A Portland mother who left her toddler while the child was in medical distress will spend nearly eight years in state prison, after also admitting a role in a later armed carjacking. Mary Jo Jacobo, 26, was sentenced to 7 years, 10 months in the death of her 2-year-old daughter, Aurora Fernandez, under a negotiated plea deal.
Sentence And Courtroom Decision
Multnomah County Circuit Judge Heidi H. Moawad accepted the negotiated resolution and ordered Jacobo to serve 7 years, 10 months in state prison, as reported by OregonLive.
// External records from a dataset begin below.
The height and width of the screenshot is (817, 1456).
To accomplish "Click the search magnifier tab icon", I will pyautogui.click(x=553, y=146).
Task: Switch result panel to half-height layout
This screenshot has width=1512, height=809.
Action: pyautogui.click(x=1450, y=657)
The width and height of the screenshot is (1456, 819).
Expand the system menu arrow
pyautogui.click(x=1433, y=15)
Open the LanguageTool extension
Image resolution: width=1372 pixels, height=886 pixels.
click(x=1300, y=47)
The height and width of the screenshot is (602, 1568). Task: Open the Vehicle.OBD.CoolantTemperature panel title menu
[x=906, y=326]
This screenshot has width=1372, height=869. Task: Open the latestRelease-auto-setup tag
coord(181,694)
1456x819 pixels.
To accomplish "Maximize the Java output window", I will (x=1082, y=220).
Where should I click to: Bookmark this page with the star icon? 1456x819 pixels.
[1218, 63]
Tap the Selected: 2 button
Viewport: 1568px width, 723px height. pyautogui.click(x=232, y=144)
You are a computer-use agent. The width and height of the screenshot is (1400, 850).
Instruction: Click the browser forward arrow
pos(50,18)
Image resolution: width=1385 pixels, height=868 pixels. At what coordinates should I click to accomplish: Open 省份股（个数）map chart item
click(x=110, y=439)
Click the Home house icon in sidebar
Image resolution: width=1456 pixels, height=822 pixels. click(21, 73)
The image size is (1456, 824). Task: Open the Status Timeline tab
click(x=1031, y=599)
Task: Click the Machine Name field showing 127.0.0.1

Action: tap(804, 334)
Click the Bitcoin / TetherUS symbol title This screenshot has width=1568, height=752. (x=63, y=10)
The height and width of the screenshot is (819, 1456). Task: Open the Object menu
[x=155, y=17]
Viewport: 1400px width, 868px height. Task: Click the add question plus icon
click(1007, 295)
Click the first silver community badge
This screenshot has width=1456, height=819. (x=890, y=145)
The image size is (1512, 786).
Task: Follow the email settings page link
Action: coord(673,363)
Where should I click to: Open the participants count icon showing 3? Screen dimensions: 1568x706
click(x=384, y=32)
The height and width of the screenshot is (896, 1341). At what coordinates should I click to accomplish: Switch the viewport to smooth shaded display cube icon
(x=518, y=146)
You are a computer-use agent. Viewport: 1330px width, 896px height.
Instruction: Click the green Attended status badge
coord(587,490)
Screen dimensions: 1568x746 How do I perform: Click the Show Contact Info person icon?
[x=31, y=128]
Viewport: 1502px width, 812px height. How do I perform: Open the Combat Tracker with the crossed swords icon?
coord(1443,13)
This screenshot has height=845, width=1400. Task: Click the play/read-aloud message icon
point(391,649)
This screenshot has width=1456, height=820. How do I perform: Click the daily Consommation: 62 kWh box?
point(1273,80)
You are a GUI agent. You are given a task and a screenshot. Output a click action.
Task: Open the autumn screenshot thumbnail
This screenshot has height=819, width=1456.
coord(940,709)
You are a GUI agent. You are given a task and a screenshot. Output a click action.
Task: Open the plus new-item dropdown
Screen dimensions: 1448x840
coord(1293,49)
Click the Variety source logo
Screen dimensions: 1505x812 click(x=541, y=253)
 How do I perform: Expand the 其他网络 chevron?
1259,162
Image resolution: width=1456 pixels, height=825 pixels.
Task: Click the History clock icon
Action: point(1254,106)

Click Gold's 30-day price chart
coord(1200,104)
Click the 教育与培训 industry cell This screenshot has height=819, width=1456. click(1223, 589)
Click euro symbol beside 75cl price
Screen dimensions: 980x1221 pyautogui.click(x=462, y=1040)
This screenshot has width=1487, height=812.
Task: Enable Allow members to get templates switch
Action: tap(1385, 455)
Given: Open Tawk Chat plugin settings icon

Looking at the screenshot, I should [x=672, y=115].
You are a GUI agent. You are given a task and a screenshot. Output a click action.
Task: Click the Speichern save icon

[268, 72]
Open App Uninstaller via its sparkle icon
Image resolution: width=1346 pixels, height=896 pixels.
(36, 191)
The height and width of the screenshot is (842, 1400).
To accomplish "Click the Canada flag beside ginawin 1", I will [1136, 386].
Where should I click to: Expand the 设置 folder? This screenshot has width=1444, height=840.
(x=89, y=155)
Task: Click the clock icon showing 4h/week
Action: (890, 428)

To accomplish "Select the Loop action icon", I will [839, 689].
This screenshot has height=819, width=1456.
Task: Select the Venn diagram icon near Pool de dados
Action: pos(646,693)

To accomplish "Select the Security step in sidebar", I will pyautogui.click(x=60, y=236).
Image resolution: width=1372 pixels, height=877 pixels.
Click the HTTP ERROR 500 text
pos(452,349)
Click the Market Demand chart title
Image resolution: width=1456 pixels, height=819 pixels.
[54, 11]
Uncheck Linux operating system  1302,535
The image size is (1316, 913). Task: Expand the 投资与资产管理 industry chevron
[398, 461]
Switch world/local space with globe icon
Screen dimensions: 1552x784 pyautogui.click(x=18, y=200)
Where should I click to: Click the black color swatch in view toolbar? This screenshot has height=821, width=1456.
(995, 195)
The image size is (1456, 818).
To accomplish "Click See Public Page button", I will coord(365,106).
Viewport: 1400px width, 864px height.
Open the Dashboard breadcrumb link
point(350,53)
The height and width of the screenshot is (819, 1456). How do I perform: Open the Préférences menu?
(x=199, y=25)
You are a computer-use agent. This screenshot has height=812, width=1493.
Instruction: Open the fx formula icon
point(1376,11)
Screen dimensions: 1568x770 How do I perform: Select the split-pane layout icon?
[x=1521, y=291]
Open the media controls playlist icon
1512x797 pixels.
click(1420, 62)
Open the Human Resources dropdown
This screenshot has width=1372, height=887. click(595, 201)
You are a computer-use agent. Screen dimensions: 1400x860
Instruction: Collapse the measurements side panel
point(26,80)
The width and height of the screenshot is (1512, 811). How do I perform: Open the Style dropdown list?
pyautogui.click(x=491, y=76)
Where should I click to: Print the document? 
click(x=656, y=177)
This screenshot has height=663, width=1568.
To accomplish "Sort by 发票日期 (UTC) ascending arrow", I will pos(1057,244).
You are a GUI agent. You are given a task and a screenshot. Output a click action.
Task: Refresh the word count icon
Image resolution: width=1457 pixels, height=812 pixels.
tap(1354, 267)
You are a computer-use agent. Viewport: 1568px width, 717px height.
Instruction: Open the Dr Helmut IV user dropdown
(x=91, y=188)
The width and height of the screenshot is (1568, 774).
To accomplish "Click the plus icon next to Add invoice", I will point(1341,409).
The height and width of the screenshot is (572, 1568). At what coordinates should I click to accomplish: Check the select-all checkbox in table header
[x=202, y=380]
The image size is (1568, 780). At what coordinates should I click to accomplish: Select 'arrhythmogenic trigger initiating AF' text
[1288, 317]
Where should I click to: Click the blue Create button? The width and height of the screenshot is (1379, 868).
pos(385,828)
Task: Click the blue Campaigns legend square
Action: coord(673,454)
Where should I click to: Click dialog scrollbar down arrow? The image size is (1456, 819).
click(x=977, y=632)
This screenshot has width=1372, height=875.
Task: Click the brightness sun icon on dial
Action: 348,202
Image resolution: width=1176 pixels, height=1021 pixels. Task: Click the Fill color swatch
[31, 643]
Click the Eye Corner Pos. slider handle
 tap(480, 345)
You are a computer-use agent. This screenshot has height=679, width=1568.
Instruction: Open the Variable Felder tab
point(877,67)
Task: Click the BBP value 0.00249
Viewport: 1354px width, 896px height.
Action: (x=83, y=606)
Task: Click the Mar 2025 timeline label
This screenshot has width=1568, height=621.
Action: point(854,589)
The judge credited her with about 1 year and 4 months already spent in custody while the case moved through the courts.
Plea Deal And Charges
According to court filings, Jacobo pleaded guilty to first-degree criminal mistreatment for abandoning her daughter while the toddler was in medical distress. She also admitted to robbery and unauthorized-use charges tied to a Sept. 26 carjacking. Prosecutors said the agreement wraps up several pending cases that dated back to earlier incidents in 2023 and 2024. Details of those arrests were previously reported by KPTV.
What Happened To Aurora Fernandez
On Sept. 12, officers were called to a northeast Portland RV park for a report of a child in cardiac arrest. A friend inside the home performed CPR and called 911, authorities said, but the 2-year-old was taken to a hospital and died that afternoon. Police initially flagged fentanyl as a suspected contributing factor, based on what they found at the scene and what they were told by hospital staff. Good Morning America outlined that sequence of events.
Armed Carjacking And The Victim
Prosecutors also linked Jacobo to a Sept. 26 armed carjacking in north Portland. In that incident, assailants pointed guns, demanded the keys and took off with a silver Toyota Camry. Family members identified the victim as Tyler Nuss and said he suffered a head injury after being struck with a rifle. Police later boxed in an alleged accomplice, who exchanged gunfire with officers and now faces separate charges. The carjacking and the ensuing police confrontation were detailed by KPTV.
Toxicology, Evidence And The Judge’s Remarks
In court, prosecutors and the medical examiner said toxicology tests did not show evidence of what they described as a classic drug overdose, and the child’s cause of death was listed as “undetermined,” Deputy District Attorney Branden J. Meadows told the judge. Prosecutors said officers found pills and a loaded syringe containing a fentanyl and methamphetamine mixture in the room where the child had been located. Judge Moawad urged Jacobo to confront trauma, abuse and her grief over Aurora’s death while serving her sentence. OregonLive provided the courtroom account, and Hoodline previously covered Jacobo’s initial arrest last October in Seaside in an article headlined Arrested In Seaside.
Why The Case Matters
The case has again highlighted the lethal risks fentanyl poses to very young children, along with the tangle of addiction, unstable housing and crime that prosecutors and social service workers confront in Oregon and beyond. Reporters have placed tragedies like Aurora’s within a broader public health emergency that continues to unfold. Good Morning America summarized how investigators are connecting what they found inside that RV to the larger surge in opioid-related harms nationwide.